The paragraph that I deleted is utterly false. There was never a rebellion at Valle Crucis!!! Show me even a semblance of evidence for this event and I will apologize. Brad1002 06:49, 21 December 2006 (UTC)Brad

Well, the appropriate way to do that would have probably been to add a tag for a citation and discussing it on the talk page first. At the very least, be sure to mention on the talk page why you did it and give a bit of an account of why you think it's false. I think your edit was in good faith though. You might want to see Wikipedia:help for some useful info on contributing. I am not seeing any information on this online other than on wikipedia and it's mirrors either though. I'm going to remove it and if anyone can find a citation (which I doubt), we'll put it back in. Oh, and btw, never comment in the article itself, do that here on the talk page. Ungovernable ForceGot something to say? 07:13, 21 December 2006 (UTC)

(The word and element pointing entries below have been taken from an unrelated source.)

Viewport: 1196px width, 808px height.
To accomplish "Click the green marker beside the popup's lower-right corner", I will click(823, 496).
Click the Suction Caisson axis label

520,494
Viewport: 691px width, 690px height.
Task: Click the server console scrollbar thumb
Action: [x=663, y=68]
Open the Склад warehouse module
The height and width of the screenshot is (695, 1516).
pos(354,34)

[edit] And SINCE 1971??????

Did the Gay liberation end in 1971 or what?

[edit] 1969

This section contained the following remark: "In June of 1969, when a group of patrons of the Stonewall Inn (led by black and Hispanic transpeople)..." The parenthetical qualification is historically incorrect, and I have removed it. David Carter's excellently researched book on these events cites the eyewitness reports of both black and white sources who state clearly that while the Stonewall Inn had a racially mixed clientele, it was mostly white, with Latinos and blacks being a smaller percentage of the crowd. As a patron of the Stonewall I can verify that this was absolutely the case. Photos of the rioting crowds show racially mixed groups, but blacks are a minority. As noted in Carter's book, Duberman's earlier and less reliable book, and elsewhere, neither people in drag nor transsexuals were ever more than the tiniest fraction of the crowd. The Stonewall Inn was an illegal premises (it had no NY State liquor license) and it was located on a well-traveled street in the heart of Greenwich Village, having a steady patronage of drag queens would have brought an unwanted and dangerous degree of neighborhood attention.Jfpessoa 16:31, 24 August 2007 (UTC)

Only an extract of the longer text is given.